СКАРАМУШ ВЗГЛЯНИ НА СЕБЯ
( genshin impact ). WHO HAS NOT ASKED HIMSELF AT SOME TIME OR OTHER:
AM I A MONSTER OR IS THIS WHAT IT MEANS TO BE A PERSON?


LEE MINHYUNG
https://i2.imageban.ru/out/2020/12/21/44084054460478eb7f61f179ca06c2d2.png


— ТЫ КРОХОТНЫЙ, СОВСЕМ НИЧТОЖНЫЙ.
   ( как ты смеешь? )

[они не знали, что своими маленькими узкими ладонями он душил, он направлял, он убивал и убивал настолько огромное количество, что сбился со счёта. ведь это неважно. ведь люди по своему лишь лицеватели да ничтожные крупицы бога — скарамуш смотрит с пытливой жалостью, смотрит прожигая и опаляя свои огнём силы — он изнечтожитель, глубочайшее извинение и саммый худший паразит. он смотрит так внимательно, глаза свои щурить продолжает и носом совсем тихонько шмыгает от постоянного перебегливого климата].

у скарамуша тонкие кисти рук, бледная, ситцевая кожа, через неё видно каждую венку, каждый розоватый лепесток вишни сосуда. у него волосы пахнут зачем-то сиренью, почему-то заварками чёрного чая с лимонной цедрой и выпечкой. у него глаза кровью наливаются от злости и одновременно немеют руки, когда нервозность продирает до костей. у него привычка разговаривать во сне, у него привычка подолгу не спать, у него вообще привычек со сном слишком много — раздражённой зубной болью эмаль через челюсти, скарамуш заламывает собственные пальцы, словно играется в детские игры.

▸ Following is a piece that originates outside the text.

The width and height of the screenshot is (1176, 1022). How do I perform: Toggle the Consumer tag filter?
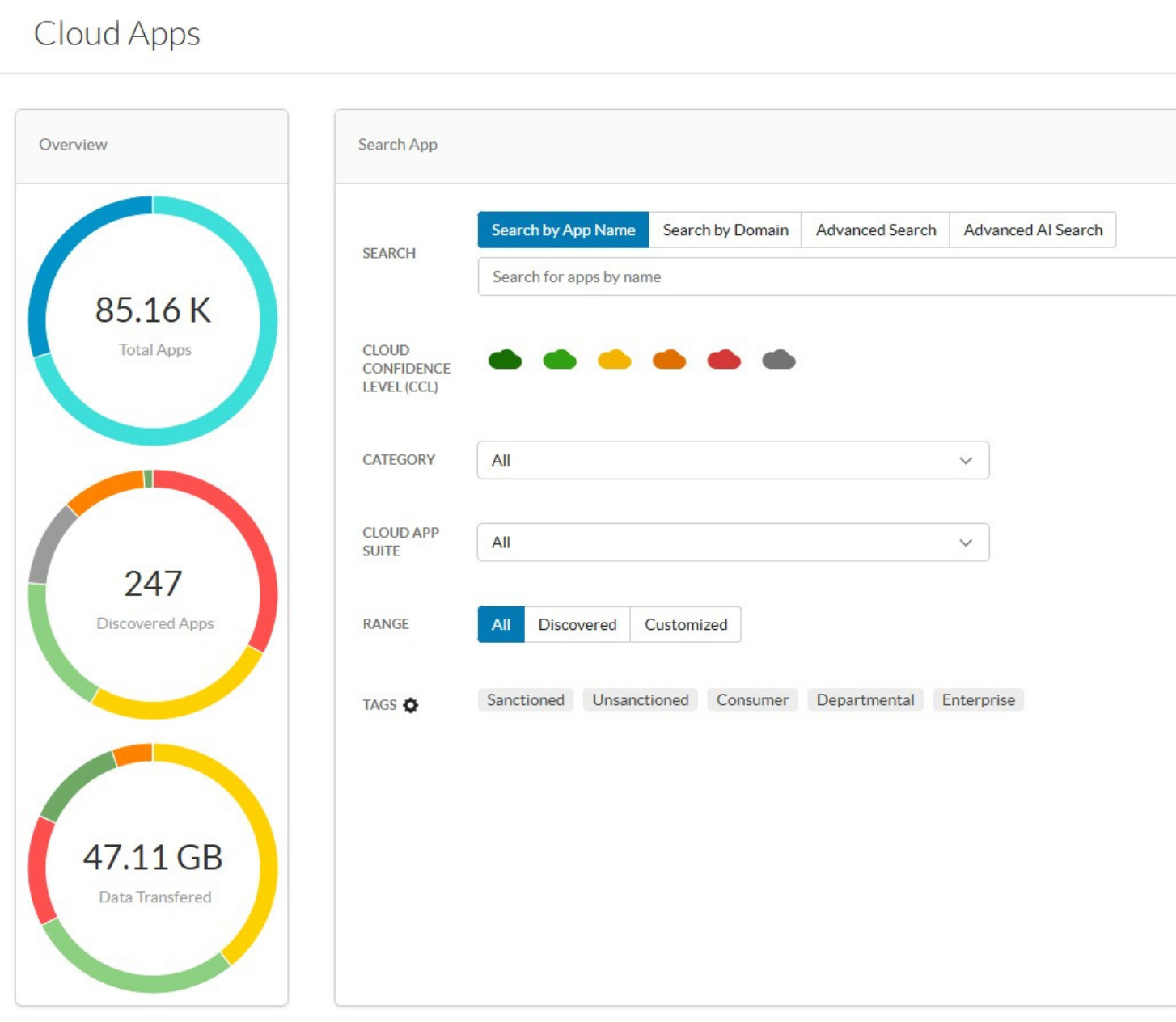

скарамуш постоянно хмурится, скорее всего к двадцати пяти будут уже первые межбровные морщинки, только вот плевать. у скарамуша мир окрашен в одно сплошное серое, словно он дальтоник, словно он какая-то псина не отличающая ни провода, ни людей — у него мягкая кожа, под которой прячутся когти да звери, прячутся монстры да злость ( они никогда не уважали меня ); мир так неизбежно трескается, словно тонкое стекло, рушится, словно песочный замок, тает, словно оставшийся припечатанный след ангела на земле.

— ТЫ МЕРЗКИЙ, ПОСТЫДНЫЙ,
   ТЕБЯ ВСЕ НЕНАВИДЯТ

   ( мне плевать ).

распахнутая душа нонконформизма и сладкая улыбка на губах, псевдоядом расползающаяся по всему лицу, словно ожоговое последствие, словно родимое пятно.  словно скарамушу совсем не плевать — мёртвый взгляд, который внедрённым ядром с самого детства — он смотрит с надменностью, с чуткостью подбитого дикого животного с глазами стёклышками вместо зрачков. он смотрит, когда наклоняет голову в бок, когда сплетает узлами пальцы и губы расползаются в улыбке множества вариантов смерти; просто он так привык — просто его именно так и учили, просто с ним тоже так разговаривали. просто у него был только такой пример, который оставил множество шрамов на молочной коже, опыт, который оставил шрамы внутренней неуверенности и полный комплекс неувязливых комплексов. когда приходится кричать, потому что, кажется, что всем плевать и они даже не обращают внимание. когда приходится запугивать, потому что человек на страхе лишь может делать всё то, что он и обязан делать. просто сжимать чужое горло, чувствовать выступающую венку на шее, ощущать ладонью как комки морока и темноты приближаются — такая сила. такая волшебная, приятно покалывающая сила.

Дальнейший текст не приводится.